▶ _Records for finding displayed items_

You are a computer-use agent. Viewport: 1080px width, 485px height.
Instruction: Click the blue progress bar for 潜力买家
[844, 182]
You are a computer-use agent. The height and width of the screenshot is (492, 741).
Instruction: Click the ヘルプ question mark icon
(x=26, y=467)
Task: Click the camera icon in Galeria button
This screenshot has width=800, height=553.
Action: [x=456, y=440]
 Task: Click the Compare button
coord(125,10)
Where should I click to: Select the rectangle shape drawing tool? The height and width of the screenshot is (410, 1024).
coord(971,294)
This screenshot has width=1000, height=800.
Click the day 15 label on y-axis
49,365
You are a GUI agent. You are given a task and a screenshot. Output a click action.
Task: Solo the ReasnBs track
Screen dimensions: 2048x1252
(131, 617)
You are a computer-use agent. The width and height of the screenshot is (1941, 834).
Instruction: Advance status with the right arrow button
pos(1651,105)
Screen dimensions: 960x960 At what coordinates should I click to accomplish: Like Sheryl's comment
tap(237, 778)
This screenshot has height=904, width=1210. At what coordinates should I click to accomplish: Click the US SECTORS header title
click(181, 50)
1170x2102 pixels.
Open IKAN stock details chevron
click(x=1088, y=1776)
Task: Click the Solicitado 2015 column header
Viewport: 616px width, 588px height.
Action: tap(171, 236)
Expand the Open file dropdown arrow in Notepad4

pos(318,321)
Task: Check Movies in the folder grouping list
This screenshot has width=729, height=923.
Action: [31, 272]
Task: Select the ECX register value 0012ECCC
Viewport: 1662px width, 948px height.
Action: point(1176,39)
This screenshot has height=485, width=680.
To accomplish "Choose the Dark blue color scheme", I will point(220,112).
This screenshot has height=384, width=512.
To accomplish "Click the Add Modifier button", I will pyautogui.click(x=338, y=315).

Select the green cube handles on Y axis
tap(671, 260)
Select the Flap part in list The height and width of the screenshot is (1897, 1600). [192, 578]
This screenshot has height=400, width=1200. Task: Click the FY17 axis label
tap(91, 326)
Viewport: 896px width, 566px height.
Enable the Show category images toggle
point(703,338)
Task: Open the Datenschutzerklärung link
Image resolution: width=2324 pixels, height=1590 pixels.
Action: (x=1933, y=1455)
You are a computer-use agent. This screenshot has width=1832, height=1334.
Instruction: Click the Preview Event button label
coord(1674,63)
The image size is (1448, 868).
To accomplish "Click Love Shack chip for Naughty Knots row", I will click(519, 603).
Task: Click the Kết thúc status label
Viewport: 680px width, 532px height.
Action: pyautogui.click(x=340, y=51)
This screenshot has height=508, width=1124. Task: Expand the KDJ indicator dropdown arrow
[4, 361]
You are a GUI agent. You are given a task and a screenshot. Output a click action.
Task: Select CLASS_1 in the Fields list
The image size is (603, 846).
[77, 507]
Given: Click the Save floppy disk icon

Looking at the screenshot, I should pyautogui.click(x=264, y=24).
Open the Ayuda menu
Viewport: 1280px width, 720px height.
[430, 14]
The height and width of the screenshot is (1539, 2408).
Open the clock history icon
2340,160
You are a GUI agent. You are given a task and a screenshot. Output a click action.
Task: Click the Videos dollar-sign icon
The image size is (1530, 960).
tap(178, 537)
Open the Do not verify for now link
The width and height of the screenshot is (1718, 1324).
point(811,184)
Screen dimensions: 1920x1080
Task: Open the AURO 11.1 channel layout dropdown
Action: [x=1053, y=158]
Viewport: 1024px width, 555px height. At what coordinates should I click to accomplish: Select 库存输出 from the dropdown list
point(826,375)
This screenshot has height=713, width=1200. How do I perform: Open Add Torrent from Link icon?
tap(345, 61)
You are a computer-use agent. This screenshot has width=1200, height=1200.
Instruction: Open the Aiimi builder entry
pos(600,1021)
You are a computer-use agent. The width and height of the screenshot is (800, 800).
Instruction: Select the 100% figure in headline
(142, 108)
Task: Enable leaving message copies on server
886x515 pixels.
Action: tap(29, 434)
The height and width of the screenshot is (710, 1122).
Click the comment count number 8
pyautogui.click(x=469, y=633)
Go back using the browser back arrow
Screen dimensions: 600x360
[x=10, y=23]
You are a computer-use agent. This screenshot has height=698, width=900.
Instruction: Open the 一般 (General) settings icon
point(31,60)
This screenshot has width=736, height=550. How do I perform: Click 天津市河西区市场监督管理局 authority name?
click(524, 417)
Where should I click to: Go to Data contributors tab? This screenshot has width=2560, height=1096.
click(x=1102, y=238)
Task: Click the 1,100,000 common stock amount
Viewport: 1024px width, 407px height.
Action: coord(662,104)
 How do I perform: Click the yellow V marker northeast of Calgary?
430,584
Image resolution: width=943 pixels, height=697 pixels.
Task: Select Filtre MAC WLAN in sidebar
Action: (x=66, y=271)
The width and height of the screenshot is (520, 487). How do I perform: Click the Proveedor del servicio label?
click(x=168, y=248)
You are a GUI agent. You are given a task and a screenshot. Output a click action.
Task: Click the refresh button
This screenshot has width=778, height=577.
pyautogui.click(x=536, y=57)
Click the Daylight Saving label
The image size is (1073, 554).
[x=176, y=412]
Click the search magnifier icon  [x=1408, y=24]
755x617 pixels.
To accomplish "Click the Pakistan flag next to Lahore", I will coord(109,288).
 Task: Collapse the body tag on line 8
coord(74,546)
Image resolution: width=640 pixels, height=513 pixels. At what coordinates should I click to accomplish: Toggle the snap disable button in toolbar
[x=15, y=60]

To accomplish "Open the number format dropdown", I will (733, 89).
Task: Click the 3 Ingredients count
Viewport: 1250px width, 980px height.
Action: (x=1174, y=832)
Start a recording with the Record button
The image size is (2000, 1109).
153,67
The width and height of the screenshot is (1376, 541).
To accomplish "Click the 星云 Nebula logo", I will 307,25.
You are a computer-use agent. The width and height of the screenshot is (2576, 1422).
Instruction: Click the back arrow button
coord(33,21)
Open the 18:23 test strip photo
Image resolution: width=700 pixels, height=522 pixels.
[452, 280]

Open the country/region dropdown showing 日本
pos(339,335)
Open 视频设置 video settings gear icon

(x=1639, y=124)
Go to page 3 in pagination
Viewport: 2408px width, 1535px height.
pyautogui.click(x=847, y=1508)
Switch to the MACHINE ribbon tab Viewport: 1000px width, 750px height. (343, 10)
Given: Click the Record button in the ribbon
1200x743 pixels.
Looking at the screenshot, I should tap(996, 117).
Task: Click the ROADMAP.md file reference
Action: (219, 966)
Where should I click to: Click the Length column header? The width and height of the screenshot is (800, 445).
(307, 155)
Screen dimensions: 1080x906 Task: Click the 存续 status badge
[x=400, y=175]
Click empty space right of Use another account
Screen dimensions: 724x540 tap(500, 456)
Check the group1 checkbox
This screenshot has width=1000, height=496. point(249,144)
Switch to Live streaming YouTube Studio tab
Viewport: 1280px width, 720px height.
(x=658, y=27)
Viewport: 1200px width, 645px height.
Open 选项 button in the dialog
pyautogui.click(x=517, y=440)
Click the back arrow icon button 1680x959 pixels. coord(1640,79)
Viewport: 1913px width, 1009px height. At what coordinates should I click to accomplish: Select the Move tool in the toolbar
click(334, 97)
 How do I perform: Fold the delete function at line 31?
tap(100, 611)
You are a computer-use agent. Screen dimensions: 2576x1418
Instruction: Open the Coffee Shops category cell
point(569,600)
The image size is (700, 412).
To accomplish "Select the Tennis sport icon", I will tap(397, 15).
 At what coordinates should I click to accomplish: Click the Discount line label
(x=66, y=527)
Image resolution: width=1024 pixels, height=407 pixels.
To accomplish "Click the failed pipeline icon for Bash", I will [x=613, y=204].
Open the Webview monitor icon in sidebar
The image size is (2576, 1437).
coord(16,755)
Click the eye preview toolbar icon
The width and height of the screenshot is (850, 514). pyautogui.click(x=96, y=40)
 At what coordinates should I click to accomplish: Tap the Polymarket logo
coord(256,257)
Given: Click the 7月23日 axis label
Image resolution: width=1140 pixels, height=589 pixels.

▶ _PROMPT_
Retype the entries above word for word, beginning at the line that contains "Task: Click the 1,100,000 common stock amount" and stopping after the line that contains "Action: (219, 966)".

▶ _TASK RESULT_
Task: Click the 1,100,000 common stock amount
Viewport: 1024px width, 407px height.
Action: coord(662,104)
 How do I perform: Click the yellow V marker northeast of Calgary?
430,584
Image resolution: width=943 pixels, height=697 pixels.
Task: Select Filtre MAC WLAN in sidebar
Action: (x=66, y=271)
The width and height of the screenshot is (520, 487). How do I perform: Click the Proveedor del servicio label?
click(x=168, y=248)
You are a GUI agent. You are given a task and a screenshot. Output a click action.
Task: Click the refresh button
This screenshot has width=778, height=577.
pyautogui.click(x=536, y=57)
Click the Daylight Saving label
The image size is (1073, 554).
[x=176, y=412]
Click the search magnifier icon  [x=1408, y=24]
755x617 pixels.
To accomplish "Click the Pakistan flag next to Lahore", I will coord(109,288).
 Task: Collapse the body tag on line 8
coord(74,546)
Image resolution: width=640 pixels, height=513 pixels. At what coordinates should I click to accomplish: Toggle the snap disable button in toolbar
[x=15, y=60]

To accomplish "Open the number format dropdown", I will (733, 89).
Task: Click the 3 Ingredients count
Viewport: 1250px width, 980px height.
Action: (x=1174, y=832)
Start a recording with the Record button
The image size is (2000, 1109).
153,67
The width and height of the screenshot is (1376, 541).
To accomplish "Click the 星云 Nebula logo", I will 307,25.
You are a computer-use agent. The width and height of the screenshot is (2576, 1422).
Instruction: Click the back arrow button
coord(33,21)
Open the 18:23 test strip photo
Image resolution: width=700 pixels, height=522 pixels.
[452, 280]

Open the country/region dropdown showing 日本
pos(339,335)
Open 视频设置 video settings gear icon

(x=1639, y=124)
Go to page 3 in pagination
Viewport: 2408px width, 1535px height.
pyautogui.click(x=847, y=1508)
Switch to the MACHINE ribbon tab Viewport: 1000px width, 750px height. (343, 10)
Given: Click the Record button in the ribbon
1200x743 pixels.
Looking at the screenshot, I should tap(996, 117).
Task: Click the ROADMAP.md file reference
Action: (219, 966)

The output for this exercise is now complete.